(Stored records)

★ ★ ★ ★ ★ ★ ★

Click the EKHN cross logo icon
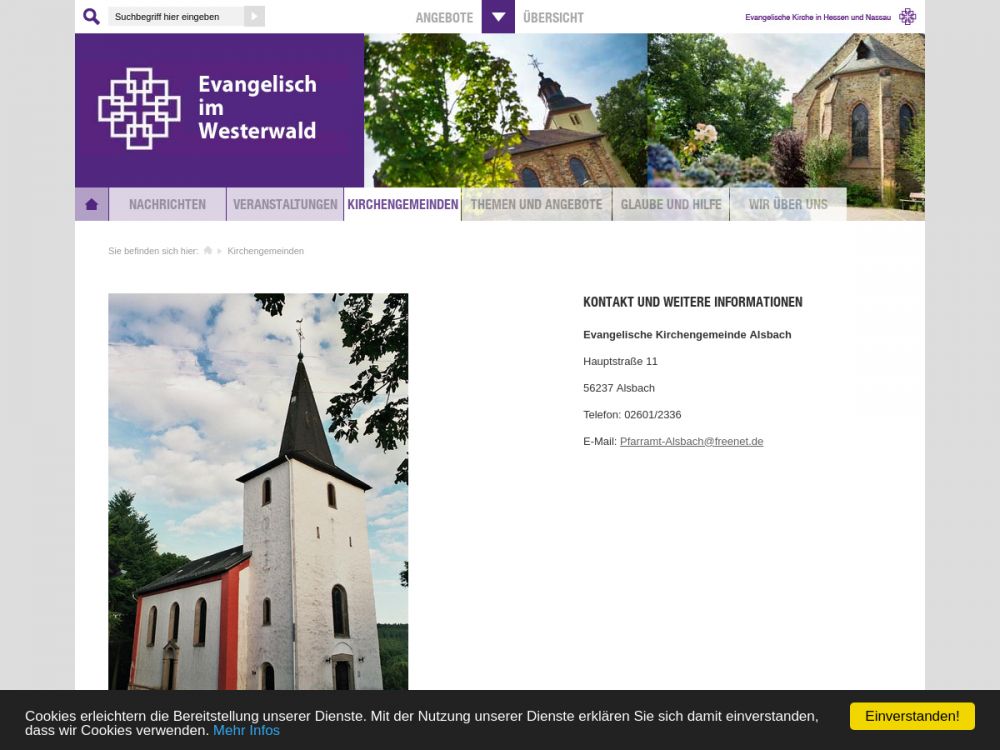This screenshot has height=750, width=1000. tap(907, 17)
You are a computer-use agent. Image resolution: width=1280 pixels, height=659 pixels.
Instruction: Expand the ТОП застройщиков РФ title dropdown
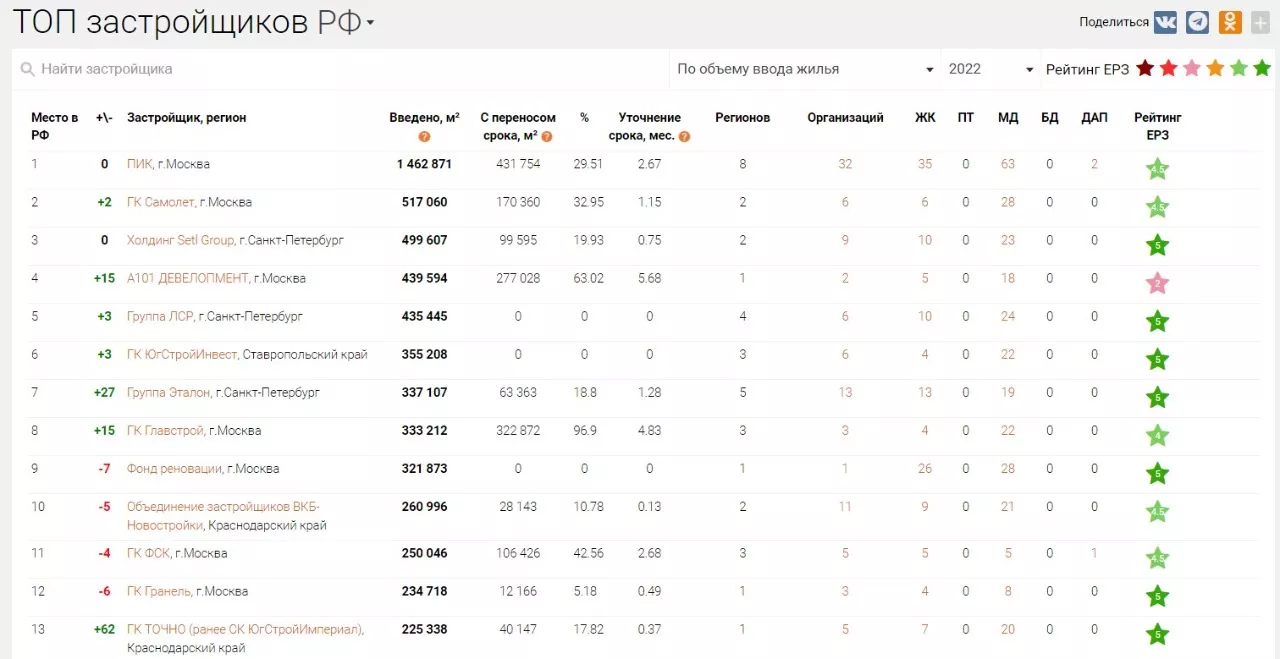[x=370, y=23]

★ ★ ★ ★ ★ ★ ★

> _Required action_
Omit every picture, and otherwise quote the entries exactly.

> _Solution_
Click the EKHN cross logo icon
This screenshot has height=750, width=1000. tap(907, 17)
You are a computer-use agent. Image resolution: width=1280 pixels, height=659 pixels.
Instruction: Expand the ТОП застройщиков РФ title dropdown
[x=370, y=23]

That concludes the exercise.